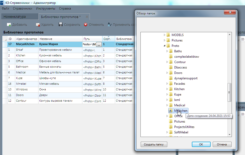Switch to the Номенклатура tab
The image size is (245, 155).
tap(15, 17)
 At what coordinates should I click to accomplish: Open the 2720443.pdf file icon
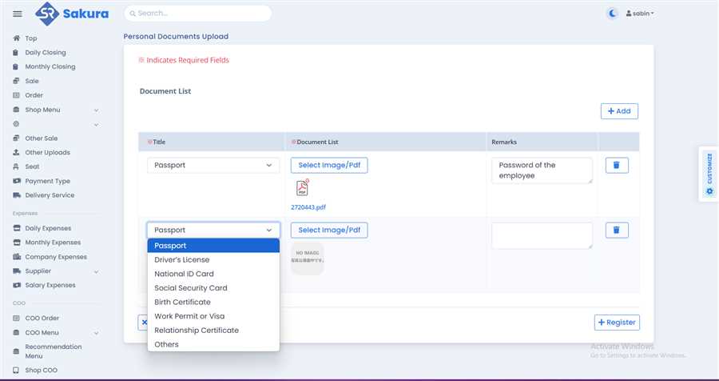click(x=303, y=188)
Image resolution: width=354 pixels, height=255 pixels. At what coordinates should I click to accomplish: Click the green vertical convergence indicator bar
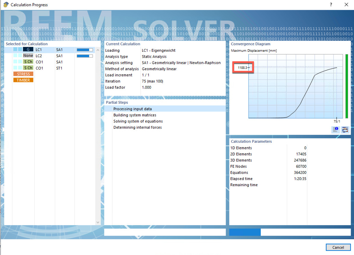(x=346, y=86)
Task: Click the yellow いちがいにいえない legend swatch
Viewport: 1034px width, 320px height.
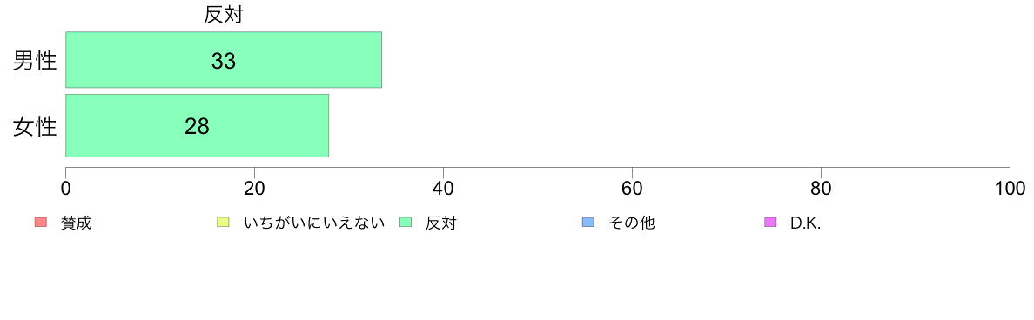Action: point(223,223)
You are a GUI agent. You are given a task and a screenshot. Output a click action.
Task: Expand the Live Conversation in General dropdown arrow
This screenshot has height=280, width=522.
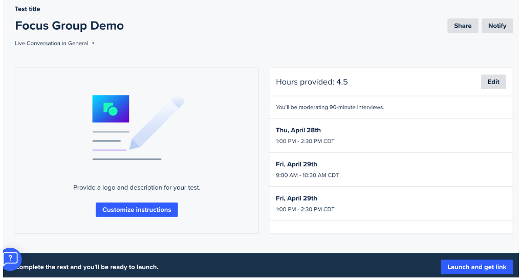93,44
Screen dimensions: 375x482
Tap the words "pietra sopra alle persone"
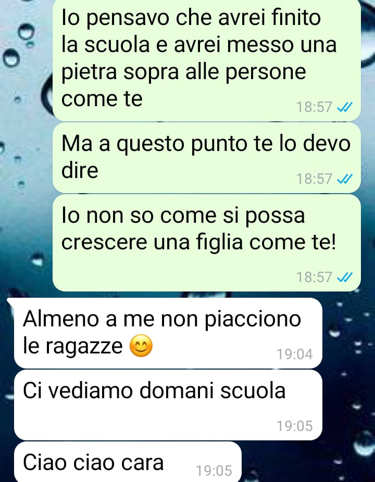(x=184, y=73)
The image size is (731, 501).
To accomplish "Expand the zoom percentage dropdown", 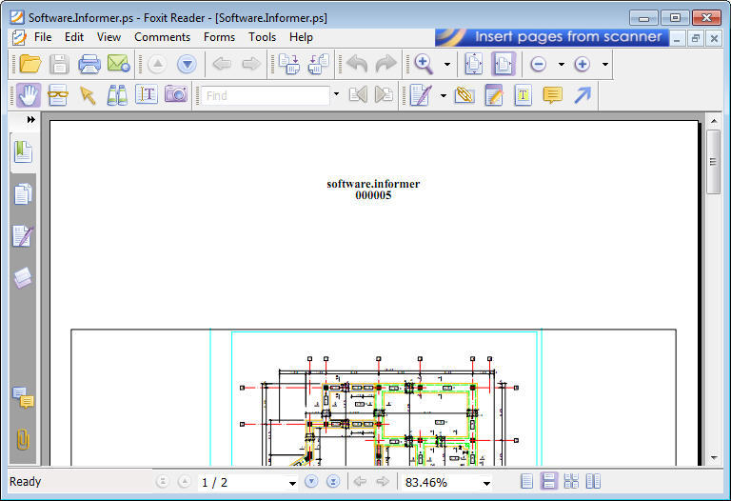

▸ PROBLEM
Leaving every picture aside, transcribe exactly the lines from the one that contains "You are a GUI" through the final line of the listing above, inclusive.

▸ ANSWER TO THE PROBLEM
You are a GUI agent. You are given a task and a screenshot. Output a click action.
Task: Expand the Live Conversation in General dropdown arrow
This screenshot has height=280, width=522.
93,44
Screen dimensions: 375x482
Tap the words "pietra sopra alle persone"
(x=184, y=73)
The image size is (731, 501).
To accomplish "Expand the zoom percentage dropdown", 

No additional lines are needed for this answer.